Ainda tomando como referência de Mause (1975, KUHLMANN JUNIOR, 2010, p.20) acredita que o sentimento e a satisfação das necessidades da infância aconteceram de forma linear, dessa maneira, propõe seis modos de relacionamento das classes sociais mais altas com a infância:

[…] o infanticídio, da Antiguidade ao século IV D.C.; o Abandono, do século IV ao XIII; a Ambivalência, do século XIV ao XVII; a Intrusão ou Intromissão, no século XVIII, a Socialização, do século XIX a meados do século XX; e o Apoio, Colaboração ou Amparo (Helping Mode Ayuda, na trad. Espanhola), iniciado em meados do século XX (KUHLMANN JUNIOR, 2010, p.20).

De acordo com Kuhlmann Junior (2010), são reconhecidos os avanços na área dos cuidados com a criança, porém a visão evolucionista de Mause minimizou as contradições existentes no cuidado com a criança, pois, se hoje esses sujeitos tem direitos garantidos em diferentes níveis, isso não quer dizer que não presenciamos mais o fim dos massacres de crianças e jovens, da exploração, da violência sexual, da fome e dos maus tratos nas intuições educacionais.

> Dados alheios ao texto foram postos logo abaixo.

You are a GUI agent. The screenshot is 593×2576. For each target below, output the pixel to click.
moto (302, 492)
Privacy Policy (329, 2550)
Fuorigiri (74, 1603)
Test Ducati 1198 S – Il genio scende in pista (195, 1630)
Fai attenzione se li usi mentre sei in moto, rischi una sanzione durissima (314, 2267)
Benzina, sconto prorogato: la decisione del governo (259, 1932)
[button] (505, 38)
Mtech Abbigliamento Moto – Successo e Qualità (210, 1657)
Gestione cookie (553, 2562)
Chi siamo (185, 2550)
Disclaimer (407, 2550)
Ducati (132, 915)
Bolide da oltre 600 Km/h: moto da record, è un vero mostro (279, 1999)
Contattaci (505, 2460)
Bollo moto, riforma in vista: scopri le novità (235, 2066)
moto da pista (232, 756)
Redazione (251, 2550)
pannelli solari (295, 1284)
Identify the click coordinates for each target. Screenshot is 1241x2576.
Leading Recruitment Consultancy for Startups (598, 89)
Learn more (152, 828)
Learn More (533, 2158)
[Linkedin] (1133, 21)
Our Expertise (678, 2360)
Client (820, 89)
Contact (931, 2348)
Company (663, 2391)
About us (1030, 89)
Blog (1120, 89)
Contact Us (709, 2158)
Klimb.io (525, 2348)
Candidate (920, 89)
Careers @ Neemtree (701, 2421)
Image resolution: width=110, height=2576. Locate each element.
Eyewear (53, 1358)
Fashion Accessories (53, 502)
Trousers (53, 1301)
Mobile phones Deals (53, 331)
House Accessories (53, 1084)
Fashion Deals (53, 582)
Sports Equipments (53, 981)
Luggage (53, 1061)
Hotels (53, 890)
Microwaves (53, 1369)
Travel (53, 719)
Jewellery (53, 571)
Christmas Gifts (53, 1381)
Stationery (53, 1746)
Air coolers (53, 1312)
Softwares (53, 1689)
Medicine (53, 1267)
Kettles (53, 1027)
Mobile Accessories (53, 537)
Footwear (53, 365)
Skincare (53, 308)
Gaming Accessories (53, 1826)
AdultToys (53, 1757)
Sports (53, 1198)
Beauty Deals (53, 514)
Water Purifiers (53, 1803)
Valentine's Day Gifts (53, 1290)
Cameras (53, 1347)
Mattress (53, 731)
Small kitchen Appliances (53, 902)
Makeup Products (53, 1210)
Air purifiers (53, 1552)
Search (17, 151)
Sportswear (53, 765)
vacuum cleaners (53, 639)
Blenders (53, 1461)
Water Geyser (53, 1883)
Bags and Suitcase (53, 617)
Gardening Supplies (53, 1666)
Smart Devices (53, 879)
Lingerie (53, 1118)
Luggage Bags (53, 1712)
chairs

Seguindo os seus estudos, Kuhlmann Junior (2010) apresenta outra fonte de consulta que se opõe às ideias de Ariès (1978) e de Mause (1975). Os estudiosos Cambi e Ulivieri (1988, apud KUHLMANN JUNIOR, 2010, p. 21) não concordam em que a infância tenha caráter linear e ascendente, consideram a realidade social e cultural da infância articulada em classes com a presença de, pelo menos, três modelos de infância convivendo ao mesmo tempo. Acreditam em um percurso que vai do cuidado à mitificação da infância, ou seja, ao mesmo tempo em que se tem o crescimento da importância e da valorização da infância, também permanece a rejeição da sua alteridade.

Outro autor que se debruçou sobre o tema da infância foi o Heywood (2004), que, no livro “Uma História da infância: da Idade Média à época contemporânea no ocidente”, reuniu pesquisas sobre a história da infância produzidas em diversos países, como Reino Unido, França, EUA, Itália, Rússia entre outros. Com isso, Heywood (2004) buscou conhecer as diferentes concepções sobre a infância em vários tempos e lugares, identificando várias “descobertas” da infância.

No livro, reconheceu o trabalho seminal de Ariès, quando afirmou que o mundo medieval ignorava a infância e que o seu trabalho foi aceito com entusiasmo por vários historiadores, psicólogos e, mais ainda, pelos sociólogos.

Em contrapartida, Heywood (2004) demonstra as várias críticas ao trabalho de Ariès (1978), como Flandrin (1964 apud HEYWOOD, 2004, p.24) que ficou maravilhado com a documentação reunida por Ariès, mas preocupado com a fragilidade do seu método. Outro exemplo é Adrian Wilson (1988 apud HEYWOOD, 2004, p.24) que concluiu que o trabalho de Ariès tinha falhas lógicas e “catástrofes metodológicas”.

Nesse passo, Heywood (2004), elenca alguns pontos importantes sobre o trabalho de Ariès (1978). Em primeiro lugar, diz sobre a ingenuidade no trato das fontes históricas, sendo que a ausência das crianças na iconografia da Idade Média poderia ser somente uma característica da arte medieval, devido à concentração em temas religiosos; ou porque os artistas estavam mais preocupados em representar o status e a posição dos seus retratos do que a aparência individual das crianças que pareciam mais com adultos; e, por fim, alguns historiadores acreditam que a “descoberta da infância” do ponto de vista artístico poderia estar mais ligada com a imitação dos modelos gregos e romanos.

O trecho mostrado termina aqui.